One of my very cool clients shared the book The Miracle Morning with me a few months back. This is a more direct approach and offers a step by step process on how to wake up early. While I’m pretty sure most really just need an air horn and a Drill Sargent, he does offer some valuable tips.
He recommends placing your alarm in a spot that requires you to GET UP to turn it off. I recommend taking it one step further and changing the spot often to keep you guessing in the morning. Actually you should probably just hide it and add a lock box that requires a code! A hundred bucks says you don’t fall back asleep after that!
Perhaps an easier option would be adding The Ruggie – an alarm rug (yes, that’s thing) next to your bedside!
One of the staples in my bedroom has been the Philips Wake Up Light which is a game changer when you need an alarm before the sun. I have had mine for 6 years. Hopefully your spouse is on board because everyone in the room will wake up with this thing!
And if you’re a total sleep cycle geek, the Withings Aura Smart Sleep System could be your calling. I love that it marries your sound machine, alarm clock, and sleep tracker while adding ambient light! Basically that eliminates three of your apps in one system.
Third Principle – Plan today what you want to accomplish tomorrow.
Goal setting is another favorite subject of mine. (Why weren’t these the classes I could take in college?!) I enjoy the conversation of setting goals, really digging into the why and breaking down into attainable steps.
Achieving any goal requires you to prioritize your time.
Setting goals is the easy part but as we know well, the hard part is the work in progress. The chances of a genie appearing to make it happen overnight are slim to none.

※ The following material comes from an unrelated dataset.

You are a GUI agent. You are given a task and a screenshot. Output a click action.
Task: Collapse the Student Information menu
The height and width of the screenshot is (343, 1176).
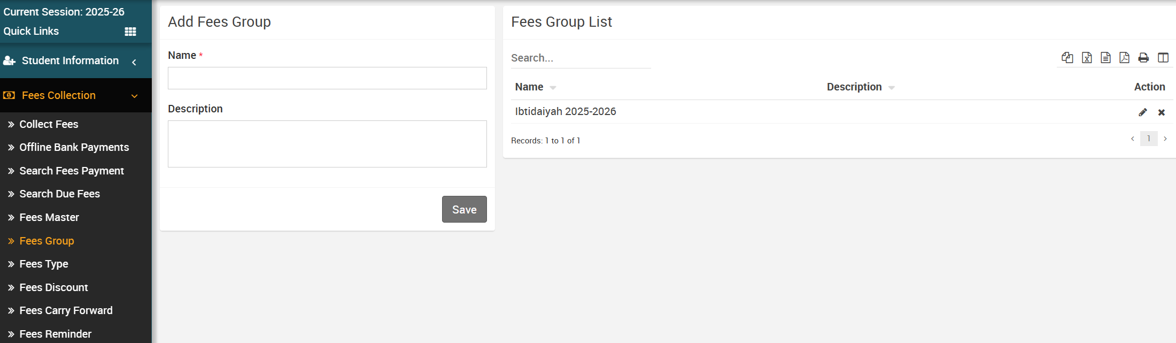click(x=134, y=62)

In the Ted Talk by Laura Vanderkam: How to gain control of your free time, Laura gives an awesome simplified approach to evaluating your priorities and keeping the big picture in mind. She guides you to imagine that it’s December 2017 and you are writing your own ‘Performance Review’ for the year.
What would it take to make it a great year?
On a personal level, pretend you are writing the Family Holiday Letter. (Which I’m sure is a dying art anyway with the over sharing on Facebook.) What do you want to be able to write in that letter? Which memories do you want to create with the ones you love most?
Another valuable lesson from the talk is learning how to take “I don’t have time” out of our responses. Instead of saying that, let’s try “It’s just not a priority right now.” Something more guilt releasing about the latter statement, isn’t there?
The last piece of the puzzle is to make actual appointments with yourself that correspond with your goals. Your calendar should be filled with “dates” to write, read, exercise and maybe even, organize.